On July 17, 1945, President Harry S. Truman records his first impressions of Stalin in his diary.

Truman described his initial meeting with the intimidating Soviet leader as cordial. “Promptly a few minutes before twelve” the president wrote, “I looked up from the desk and there stood Stalin in the doorway. I got to my feet and advanced to meet him. He put out his hand and smiled. I did the same, we shook–and we sat down.” After exchanging pleasantries, the two got down to discussing post-World War II policy in Europe. The U.S. was still engaged in a war in the Pacific against Japan, and Truman wanted to get a read on Stalin’s plans for the territories that he now controlled in Europe.

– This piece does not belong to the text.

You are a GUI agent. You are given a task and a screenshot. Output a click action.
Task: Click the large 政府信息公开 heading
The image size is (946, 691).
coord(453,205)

Truman told Stalin that his diplomatic style was straightforward and to-the-point, an admission that Truman observed had visibly pleased Stalin. Truman hoped to get the Soviets to join in the U.S. war against Japan. In return, Stalin wanted to impose Soviet control over certain territories annexed at the beginning of the war by Japan and Germany. Truman hinted that although Stalin’s agenda was “dynamite” or aggressive, the U.S. now had ammunition to counter the communist leader. Truman had refrained from informing the Soviet leader about the Manhattan Project, which had just successfully tested the world’s first atom bomb, but knew that the new weapon strengthened his hand. Truman referred to this secret in his diary as “some dynamite which I am not exploding now.”

After their meeting, Truman, Stalin and accompanying advisors “had lunch, talked socially, [and] put on a real show, drinking toasts to everyone” and posing for photographs. Truman closed his entry for that day on a note of confidence. “I can deal with Stalin,” he wrote. “He is honest, but smart as hell.”